Thursday, September 06, 2007

Letting go of the negative

God, help me let go of my need to stay immersed in negativity. I can change the energy in my environment and myself from negative to positive. I will affirm the good until it sinks in and feels real. I will also strive to find one quality that I like about someone else who's important to me, and I will take the risk of telling him or her that.
From The Language of Letting Go by Melody Beattie ©1990, Hazelden Foundation.

Today's reading from The Language of Letting Go is pertinent in my life because as an addict I tend to focus on the negatives in my life. I tend to find everything I did wrong, then focus on it and shame myself over it, procrastinate and put off my life and my recovery longer.

I have to confess honestly that sometimes I feel my recovery is taking too long, even think sometimes of just giving up the process of recovery. Then I'll think it's my fault it's going so slow, I'm the one who is screwing everything up, who keeps hanging on to the lure of the addiction. Why can't I just step out of the way and let HP take over? It must surely be easier than I am making it. That is all negative thinking that my addictive self, my diseased self uses to keep me locked in my disease.

Whether it is the wrong way I am working my recovery or the wrong way I am living my life ... if I am using the word "wrong" then I am not accepting myself, and I am not accepting that my HP has a plan for me, whether I understand it or not.

As the AA Big Book says, "Acceptance is the answer to all my problems today." And what better way to accept life on life's terms, on my HP's terms, than to find the things in it for which I can be thankful and can admire. That simple shift in attitude can make all the difference.

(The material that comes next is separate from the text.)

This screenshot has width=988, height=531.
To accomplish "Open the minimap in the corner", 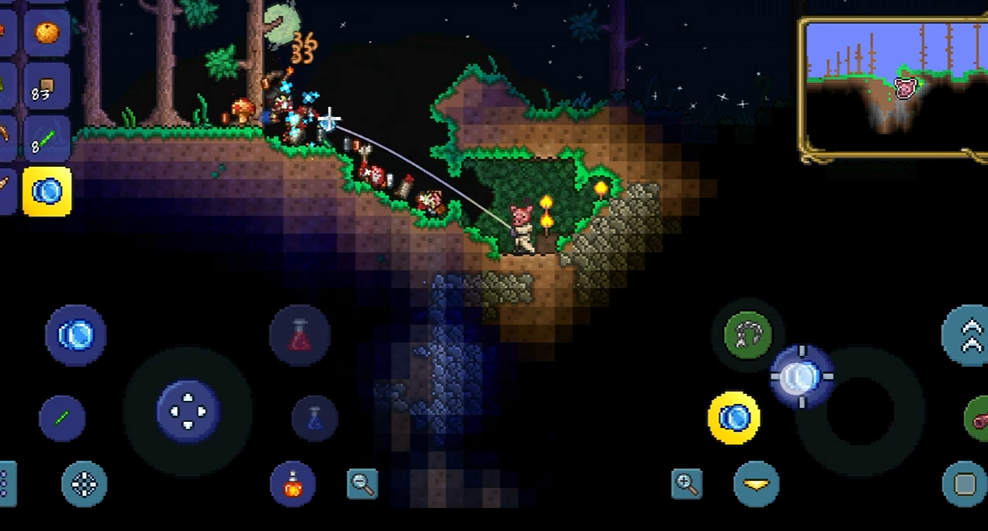I will click(x=894, y=88).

That said, I'll transform a couple of negative into a few positives this morning:

Negative:

My addiction leaves me feeling trapped, locked in its clutches and I feel powerless to move ahead with anything else in my life. It is stifling, like being locked in a cellar.

Positives:

I am powerless which clears the way for a power far greater than I to have a role in my life and help me to experience life at a level which I could never have dreamed.

I have seen life at a depth that few people can comprehend; it gives me perspective that helps me to handle situations with a greater understanding. In other words, some things that cause others to freak out, don't even faze me. I can see them in perspective and realize they are passing issues.

My addiction is a manifestion of the pain I felt as a sexually abused child and recovering from this addiction is helping me to recover from the painful feelings I never allowed myself to feel.

Negative:

My recovery is taking too long. I feel sometimes as if I am never going to get it right, that I might as well just give up, that I am one of those "unfortunates" that they talk about who is constitutionally incapable of being honest with myself. Either that, or I'm just too lazy and self-centered to do the work it takes to achieve success in this program.

Postives:

I can share these feelings with others and know they have been there too and that they made it through and have seen the miracles of the program happen over and over again.

I can pray and feel that my HP is there if I just reach out and make "concious contact."

Nobody is asking for perfection but me, and I do achieve success in this program in little steps that I can be very grateful for one little day at at time. For example, already today, I made a list of things I am grateful for about my husband and our relationship and I took the risk of sharing it with him, then let go of the expectation. That is one little grain of success for today. If it's all I get, I still have done something positive, which is a step in the right direction.

One day at a time, one moment at a time, I recover. And I'm certainly grateful that something inside me drives me to keep coming back.